We can do this the easy way. Or we can do this the hard way.
The easy way is Michael Phelps is the greatest Olympian of all-time. And it’s not really that close.
22 medals. Soviet gymnist Larisa Latynina is second with 18. Third place has 12.
18 gold medals. No other athlete has more than 9.
11 of those gold medals were in individual events. Ray Ewry won 8 individual golds between 1900-1908.
He won 8 of those golds in 2008 games. Mark Spitz won 7 in the 1972 games. Oh, and Phelps also won 6 golds in the 2004 games.
He set 39 world records (29 individual) in swimming, the most ever. 8 of the records he set in the Olympics. 7 of those world records were at the 2008 games. He still holds 7 race records today.
The easy way is letting the numbers dictate the outcome.
The hard way would be somehow trying to quantify things like “cultural impact” and how “memorable” the person or the win was. The hard way would be comparing sports and their “value” to the Olympics and the “difficulty” of the events in question. The hard way has more to do with individual taste and things having less to do with the results on the “competition floor” and more to do with the things off it.
Carl Lewis was unbelievable. Certainly one of my sports heroes as a child. He might be considered the pinnacle in track and field. But 22-10 medals (18-9 golds) is what it is. Scoreboard for Phelps.
Jesse Owens won four gold medals in 1936 in Berlin, Germany in the face of Hitler and the Nazis. He is historically significant in many ways, and is honored as such today (the track and field athlete of the year is named the Jesse Owens Award). But he competed in just the one Summer Olympics and doesn’t have am Olympics career or single Olympics Games that would rival Phelps.

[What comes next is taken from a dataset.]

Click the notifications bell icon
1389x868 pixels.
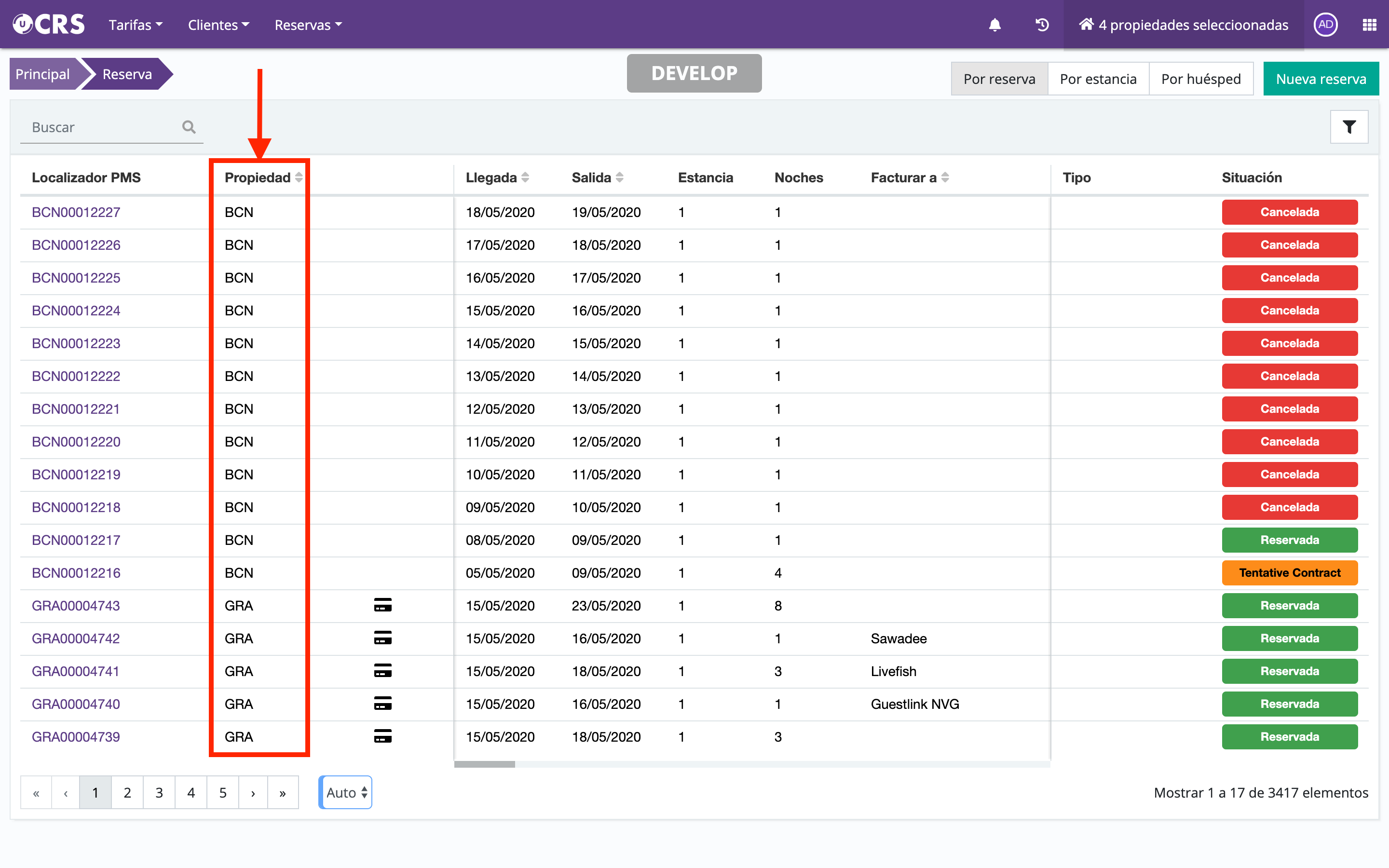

Swimmers have compiled numerous medals throughout history, and would be on the short list of greatest Olympians, but none of them can touch Phelps. So there is no real way to argue on their behalf.
You can run down many memories and recollect the greatness of so many, whether it’s gymnastics, athletics, skiing, skating, rowing, or ball sports, and no one person can equal what Michael Phelps has done.
Michael Phelps has lapped the field. To be this good, for this long speaks to both dominance and longevity. That is the double-play combo so few in athletics history achieve.
There are a lot of things that make an athlete great. Determining what makes the greatest athlete is an almost impossible task. But determining the greatest Olympian is much easier. Just count the hardware. That is the goal for all Olympians. Winning medals, especially gold medals. Gold signifies the best. Phelps has twice as many as anyone else ever. He most definitely has earned the tag as the greatest Olympian ever.